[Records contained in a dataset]
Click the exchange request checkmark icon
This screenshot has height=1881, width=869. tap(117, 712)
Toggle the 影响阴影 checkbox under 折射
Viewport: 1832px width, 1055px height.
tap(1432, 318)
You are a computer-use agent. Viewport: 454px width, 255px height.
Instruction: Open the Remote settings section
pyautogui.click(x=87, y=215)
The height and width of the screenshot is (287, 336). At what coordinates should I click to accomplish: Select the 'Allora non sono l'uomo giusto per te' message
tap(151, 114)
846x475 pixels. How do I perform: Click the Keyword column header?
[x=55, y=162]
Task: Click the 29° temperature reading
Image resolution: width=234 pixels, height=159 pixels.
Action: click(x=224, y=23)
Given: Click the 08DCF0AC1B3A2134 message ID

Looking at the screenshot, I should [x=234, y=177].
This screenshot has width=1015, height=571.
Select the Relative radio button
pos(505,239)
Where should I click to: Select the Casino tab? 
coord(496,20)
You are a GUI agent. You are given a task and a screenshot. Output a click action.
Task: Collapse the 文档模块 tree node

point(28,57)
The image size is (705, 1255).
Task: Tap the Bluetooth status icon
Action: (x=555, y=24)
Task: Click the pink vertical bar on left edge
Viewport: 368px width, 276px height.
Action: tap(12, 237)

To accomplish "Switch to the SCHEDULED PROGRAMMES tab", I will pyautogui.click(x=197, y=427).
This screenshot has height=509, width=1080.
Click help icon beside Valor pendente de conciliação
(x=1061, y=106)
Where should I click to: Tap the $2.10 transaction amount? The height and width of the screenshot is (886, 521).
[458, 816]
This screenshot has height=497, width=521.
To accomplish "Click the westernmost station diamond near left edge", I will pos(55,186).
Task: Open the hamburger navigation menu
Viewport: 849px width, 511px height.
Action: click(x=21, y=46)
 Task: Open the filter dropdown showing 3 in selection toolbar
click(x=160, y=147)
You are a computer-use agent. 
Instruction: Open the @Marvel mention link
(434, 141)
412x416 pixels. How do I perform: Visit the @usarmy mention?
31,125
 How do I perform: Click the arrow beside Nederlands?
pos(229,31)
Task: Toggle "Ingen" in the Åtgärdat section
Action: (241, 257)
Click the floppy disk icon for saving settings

• **Your assignment**: Wherever a line contains the string "left", copy that line from the data.

• **Output for this exercise**:
Task: Click the pink vertical bar on left edge
To accomplish "Click the westernmost station diamond near left edge", I will pos(55,186).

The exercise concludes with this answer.